> **WORK TASK**:
Show every line below where "computer" can be found.

> **TASK MATERIAL**:
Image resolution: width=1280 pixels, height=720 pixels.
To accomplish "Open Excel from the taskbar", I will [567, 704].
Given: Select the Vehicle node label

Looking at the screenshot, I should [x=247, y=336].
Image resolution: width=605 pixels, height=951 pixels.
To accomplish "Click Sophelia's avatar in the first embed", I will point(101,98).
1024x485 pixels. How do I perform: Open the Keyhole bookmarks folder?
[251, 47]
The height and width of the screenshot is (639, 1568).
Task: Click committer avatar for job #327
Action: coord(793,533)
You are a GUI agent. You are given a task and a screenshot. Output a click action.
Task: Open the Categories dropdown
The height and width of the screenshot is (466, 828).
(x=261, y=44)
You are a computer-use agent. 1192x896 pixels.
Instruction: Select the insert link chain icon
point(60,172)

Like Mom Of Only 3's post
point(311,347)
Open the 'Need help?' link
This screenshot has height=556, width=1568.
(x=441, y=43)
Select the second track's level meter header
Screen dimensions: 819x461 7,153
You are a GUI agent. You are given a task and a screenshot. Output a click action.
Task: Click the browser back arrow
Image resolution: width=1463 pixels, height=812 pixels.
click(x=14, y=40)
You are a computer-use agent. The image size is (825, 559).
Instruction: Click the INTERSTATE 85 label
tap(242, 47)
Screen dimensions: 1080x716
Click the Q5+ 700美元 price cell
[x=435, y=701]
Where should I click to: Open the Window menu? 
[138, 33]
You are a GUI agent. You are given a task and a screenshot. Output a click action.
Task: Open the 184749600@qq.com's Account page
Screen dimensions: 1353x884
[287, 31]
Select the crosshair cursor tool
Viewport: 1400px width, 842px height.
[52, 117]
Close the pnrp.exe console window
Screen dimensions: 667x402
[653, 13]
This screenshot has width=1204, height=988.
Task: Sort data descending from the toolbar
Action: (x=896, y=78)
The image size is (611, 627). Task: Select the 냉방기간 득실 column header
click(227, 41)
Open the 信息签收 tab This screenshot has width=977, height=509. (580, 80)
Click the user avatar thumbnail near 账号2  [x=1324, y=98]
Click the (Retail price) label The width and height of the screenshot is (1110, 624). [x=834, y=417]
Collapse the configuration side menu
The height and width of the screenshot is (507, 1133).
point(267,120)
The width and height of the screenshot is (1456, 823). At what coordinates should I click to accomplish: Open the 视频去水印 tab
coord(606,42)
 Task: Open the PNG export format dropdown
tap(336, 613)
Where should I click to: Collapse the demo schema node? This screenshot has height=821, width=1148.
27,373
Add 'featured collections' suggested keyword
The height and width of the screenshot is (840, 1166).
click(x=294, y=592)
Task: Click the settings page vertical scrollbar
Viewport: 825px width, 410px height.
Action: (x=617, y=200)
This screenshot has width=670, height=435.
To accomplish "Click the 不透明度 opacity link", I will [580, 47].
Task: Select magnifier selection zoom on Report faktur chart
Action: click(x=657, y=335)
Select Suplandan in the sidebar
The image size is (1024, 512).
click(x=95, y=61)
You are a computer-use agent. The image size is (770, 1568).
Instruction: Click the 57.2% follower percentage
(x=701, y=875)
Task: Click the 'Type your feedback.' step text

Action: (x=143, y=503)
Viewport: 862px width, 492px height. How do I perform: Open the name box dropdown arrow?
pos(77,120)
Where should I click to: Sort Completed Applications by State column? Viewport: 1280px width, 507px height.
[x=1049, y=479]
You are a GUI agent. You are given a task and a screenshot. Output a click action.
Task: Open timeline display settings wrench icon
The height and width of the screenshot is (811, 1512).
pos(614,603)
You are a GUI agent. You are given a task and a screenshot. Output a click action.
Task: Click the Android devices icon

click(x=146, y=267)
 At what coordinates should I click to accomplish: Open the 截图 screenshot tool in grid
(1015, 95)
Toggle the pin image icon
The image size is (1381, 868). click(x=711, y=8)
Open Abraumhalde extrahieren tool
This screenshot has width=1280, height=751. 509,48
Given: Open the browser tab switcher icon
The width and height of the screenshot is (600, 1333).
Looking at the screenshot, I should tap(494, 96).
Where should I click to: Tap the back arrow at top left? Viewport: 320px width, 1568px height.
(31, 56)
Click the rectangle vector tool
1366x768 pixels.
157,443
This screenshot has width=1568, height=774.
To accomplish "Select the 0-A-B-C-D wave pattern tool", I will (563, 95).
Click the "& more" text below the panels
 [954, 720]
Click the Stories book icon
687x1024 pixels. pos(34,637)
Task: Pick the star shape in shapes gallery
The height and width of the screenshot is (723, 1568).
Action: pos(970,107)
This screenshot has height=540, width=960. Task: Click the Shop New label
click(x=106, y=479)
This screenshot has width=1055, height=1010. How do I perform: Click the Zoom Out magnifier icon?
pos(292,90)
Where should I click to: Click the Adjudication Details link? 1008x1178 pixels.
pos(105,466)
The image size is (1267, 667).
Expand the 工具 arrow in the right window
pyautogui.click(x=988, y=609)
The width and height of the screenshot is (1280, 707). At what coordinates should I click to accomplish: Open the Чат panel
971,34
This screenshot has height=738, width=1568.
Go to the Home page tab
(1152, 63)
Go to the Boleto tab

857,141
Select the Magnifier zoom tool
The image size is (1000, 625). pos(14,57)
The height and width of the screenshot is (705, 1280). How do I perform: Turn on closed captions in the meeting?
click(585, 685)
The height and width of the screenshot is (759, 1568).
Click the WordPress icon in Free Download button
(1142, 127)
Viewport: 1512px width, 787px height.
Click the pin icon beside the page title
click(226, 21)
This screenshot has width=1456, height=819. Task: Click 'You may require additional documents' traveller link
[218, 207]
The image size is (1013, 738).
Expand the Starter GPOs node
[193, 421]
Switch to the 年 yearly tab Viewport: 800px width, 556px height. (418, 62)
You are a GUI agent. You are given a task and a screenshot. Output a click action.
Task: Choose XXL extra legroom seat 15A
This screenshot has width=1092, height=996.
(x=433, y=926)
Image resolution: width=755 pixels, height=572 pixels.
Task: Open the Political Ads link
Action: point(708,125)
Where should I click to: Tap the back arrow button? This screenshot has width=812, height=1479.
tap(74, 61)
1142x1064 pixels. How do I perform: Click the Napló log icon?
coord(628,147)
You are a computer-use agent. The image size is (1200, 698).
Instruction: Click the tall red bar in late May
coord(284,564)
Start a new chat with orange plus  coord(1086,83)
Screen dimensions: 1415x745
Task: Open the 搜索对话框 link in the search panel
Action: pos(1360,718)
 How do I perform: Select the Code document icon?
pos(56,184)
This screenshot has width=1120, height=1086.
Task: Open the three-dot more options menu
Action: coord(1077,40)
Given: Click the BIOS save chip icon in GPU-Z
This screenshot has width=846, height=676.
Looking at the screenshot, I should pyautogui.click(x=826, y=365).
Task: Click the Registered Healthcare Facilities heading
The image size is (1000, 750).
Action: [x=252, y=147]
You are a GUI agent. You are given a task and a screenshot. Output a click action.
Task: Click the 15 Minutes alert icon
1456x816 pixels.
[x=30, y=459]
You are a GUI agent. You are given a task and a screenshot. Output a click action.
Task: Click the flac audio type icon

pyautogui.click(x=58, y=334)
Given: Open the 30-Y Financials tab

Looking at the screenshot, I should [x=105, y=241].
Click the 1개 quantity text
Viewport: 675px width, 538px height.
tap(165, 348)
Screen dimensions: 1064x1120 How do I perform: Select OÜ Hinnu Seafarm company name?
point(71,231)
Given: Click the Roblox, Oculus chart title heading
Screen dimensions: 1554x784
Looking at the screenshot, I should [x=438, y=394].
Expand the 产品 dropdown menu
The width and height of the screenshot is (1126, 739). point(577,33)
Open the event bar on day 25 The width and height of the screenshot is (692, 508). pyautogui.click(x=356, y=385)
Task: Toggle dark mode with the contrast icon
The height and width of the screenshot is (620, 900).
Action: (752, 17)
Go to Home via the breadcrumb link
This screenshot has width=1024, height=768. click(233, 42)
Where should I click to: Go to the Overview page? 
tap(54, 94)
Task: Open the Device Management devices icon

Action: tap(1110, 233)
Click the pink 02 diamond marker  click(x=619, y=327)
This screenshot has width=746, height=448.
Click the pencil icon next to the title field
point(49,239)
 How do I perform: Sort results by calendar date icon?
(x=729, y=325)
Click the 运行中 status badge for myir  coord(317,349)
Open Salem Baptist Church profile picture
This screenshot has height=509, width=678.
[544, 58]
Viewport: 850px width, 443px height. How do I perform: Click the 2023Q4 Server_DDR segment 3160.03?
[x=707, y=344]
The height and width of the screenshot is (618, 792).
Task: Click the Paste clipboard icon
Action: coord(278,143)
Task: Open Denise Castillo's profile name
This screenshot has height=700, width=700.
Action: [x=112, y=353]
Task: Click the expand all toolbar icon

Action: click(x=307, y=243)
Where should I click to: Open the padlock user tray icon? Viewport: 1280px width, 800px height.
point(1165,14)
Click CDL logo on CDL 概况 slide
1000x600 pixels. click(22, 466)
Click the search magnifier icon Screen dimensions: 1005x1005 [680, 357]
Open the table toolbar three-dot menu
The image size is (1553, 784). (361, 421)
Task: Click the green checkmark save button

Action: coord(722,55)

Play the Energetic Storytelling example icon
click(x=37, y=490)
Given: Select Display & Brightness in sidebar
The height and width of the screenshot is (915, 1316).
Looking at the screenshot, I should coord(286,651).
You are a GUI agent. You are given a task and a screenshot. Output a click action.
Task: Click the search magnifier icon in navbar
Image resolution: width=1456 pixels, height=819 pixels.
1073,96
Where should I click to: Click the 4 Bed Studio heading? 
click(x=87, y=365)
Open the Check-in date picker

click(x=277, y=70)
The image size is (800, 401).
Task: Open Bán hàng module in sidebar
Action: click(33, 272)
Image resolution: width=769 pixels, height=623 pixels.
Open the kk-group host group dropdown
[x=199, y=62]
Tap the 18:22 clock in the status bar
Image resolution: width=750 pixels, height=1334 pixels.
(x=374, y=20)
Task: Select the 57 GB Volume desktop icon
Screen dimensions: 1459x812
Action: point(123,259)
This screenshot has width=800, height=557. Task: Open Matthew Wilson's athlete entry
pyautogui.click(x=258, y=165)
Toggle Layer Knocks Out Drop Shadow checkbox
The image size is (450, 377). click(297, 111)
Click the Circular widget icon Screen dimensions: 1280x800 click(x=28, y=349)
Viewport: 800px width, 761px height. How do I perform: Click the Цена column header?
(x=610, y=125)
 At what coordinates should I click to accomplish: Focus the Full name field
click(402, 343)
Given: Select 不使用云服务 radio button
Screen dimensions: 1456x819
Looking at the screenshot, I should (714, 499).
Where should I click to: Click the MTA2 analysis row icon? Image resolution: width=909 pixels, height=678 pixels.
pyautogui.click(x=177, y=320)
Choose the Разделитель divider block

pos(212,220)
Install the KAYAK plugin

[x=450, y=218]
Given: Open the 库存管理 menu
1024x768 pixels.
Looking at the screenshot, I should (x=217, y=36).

> **ANSWER TO THIS TASK**:
You are a computer-use agent. 1192x896 pixels.
You are a computer-use agent. The image size is (825, 559).
You are a computer-use agent. The image size is (770, 1568).
You are a computer-use agent. The image size is (1200, 698).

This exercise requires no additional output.